Thomas Kwa comments on My AI Model Delta Compared To Christiano

Thomas Kwa 16 Sep 2024 23:59 UTC
15 points
1
I disagree with this curation because I don’t think this post will stand the test of time. While Wentworth’s delta to Yudkowsky has a legible takeaway—ease of ontology translation—that is tied to his research on natural latents, it is less clear what John means here and what to take away. Simplicity is not a virtue when the issue is complex and you fail to actually simplify it.
- Verification vs generation has an extremely wide space of possible interpretations, and as stated here the claim is incredibly vague. The argument for why difficulty of verification implies difficulty of delegation is not laid out, and the examples do not go in much depth. John says that convincing people is not the point of this post, but this means we also don’t really have gears behind the claims.
  - The comments didn’t really help—most of the comments here are expressing confusion, wanting more specificity, or disagreeing whereupon John doesn’t engage. Also, Paul didn’t reply. I don’t feel any more enlightened after reading them except to disagree with some extremely strong version of this post...
- Vanilla HCH is an 8-year-old model of delegation to AIs which Yudkowsky convinced me was not aligned in like 2018. Why not engage with the limiting constructions in 11 Proposals, the work in the ELK report, recent work by ARC, recent empirical work on AI debate?

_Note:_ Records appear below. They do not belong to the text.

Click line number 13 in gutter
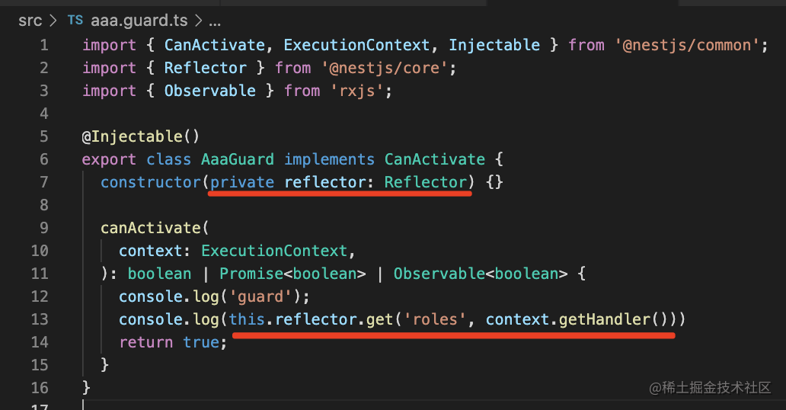The image size is (786, 410). tap(40, 319)
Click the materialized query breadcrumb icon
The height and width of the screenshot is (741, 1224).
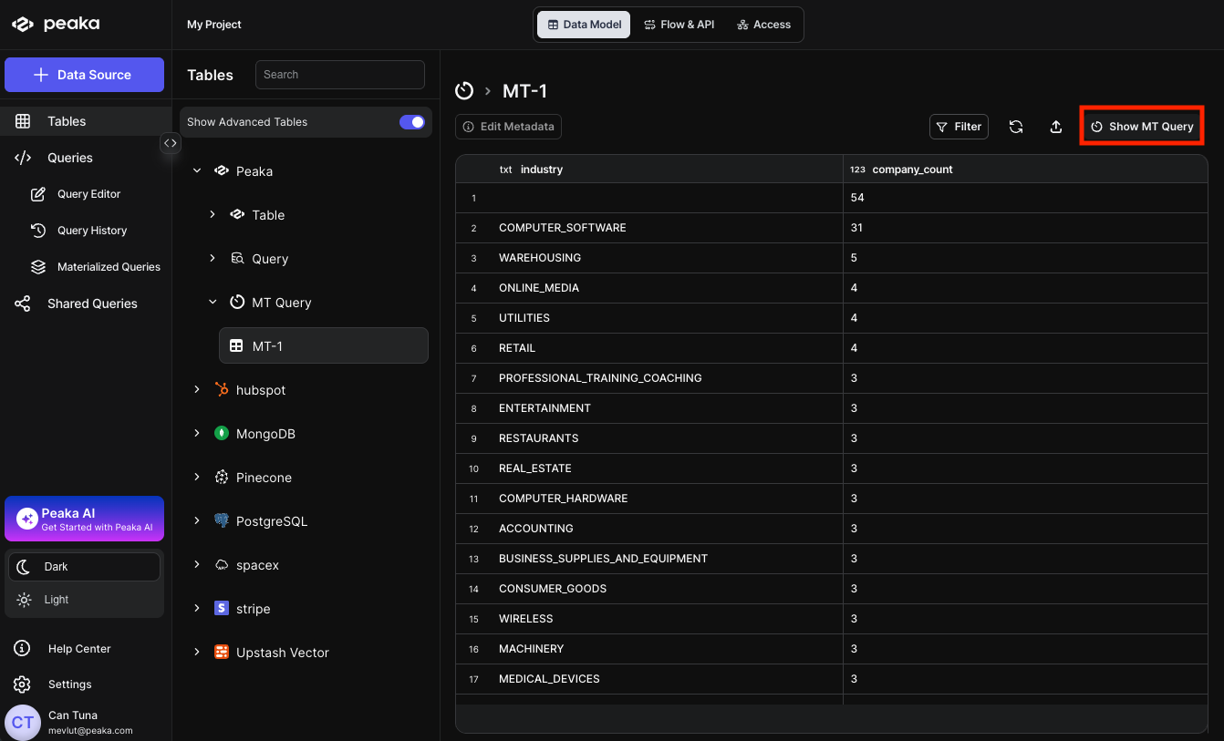[x=464, y=90]
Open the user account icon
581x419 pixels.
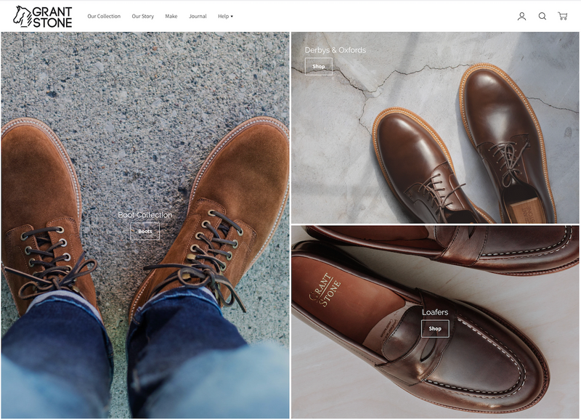(521, 16)
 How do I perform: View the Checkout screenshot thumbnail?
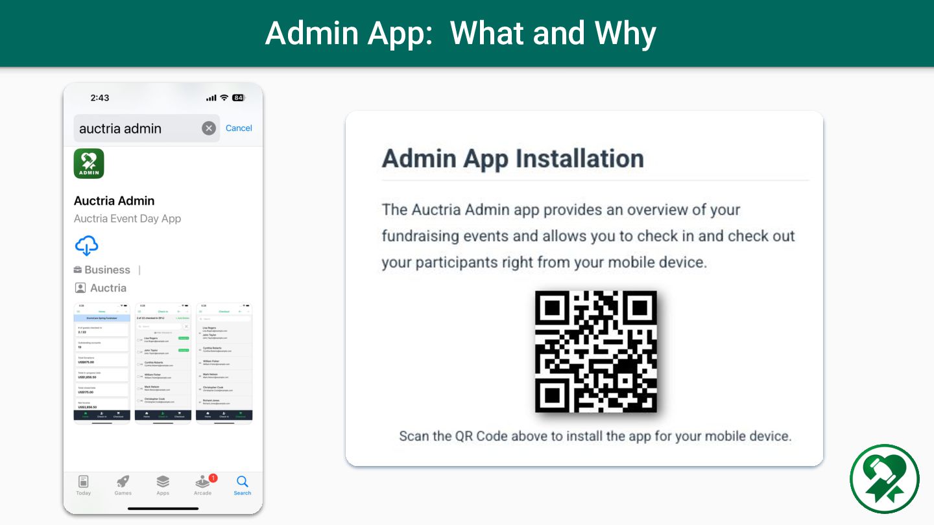coord(224,362)
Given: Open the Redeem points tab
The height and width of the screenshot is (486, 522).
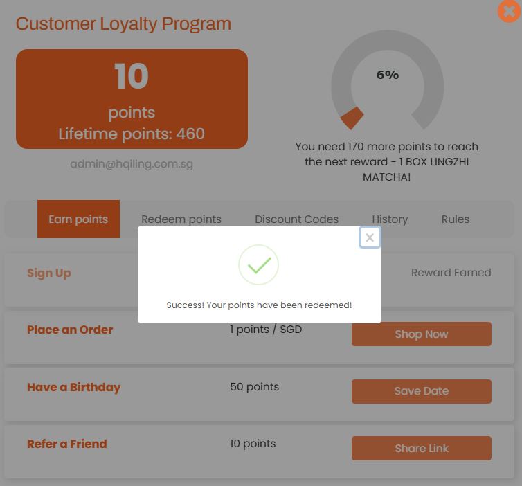Looking at the screenshot, I should [181, 219].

- Ben Pace 17 Sep 2024 2:51 UTC
  6 points
  0
  Parent
  I agree that this pointer to a worldview-difference is pretty high-level / general, and the post would be more valuable with a clearer list of some research disagreements or empirical disagreements. Perhaps I made a mistake to curate a relatively loose pointer. I think I assign at least 35% to “if we’re all still alive in 5 years and there’s a much stronger public understanding of Christiano’s perspective on the world, this post will in retrospect be a pretty good high-level pointer to where he differs from many others (slash a mistake he was making)”, but I still appreciate the datapoint that you (and Mark and Rohin) did not find it helpful nor agree with it, and it makes me think it more probable that I made a mistake.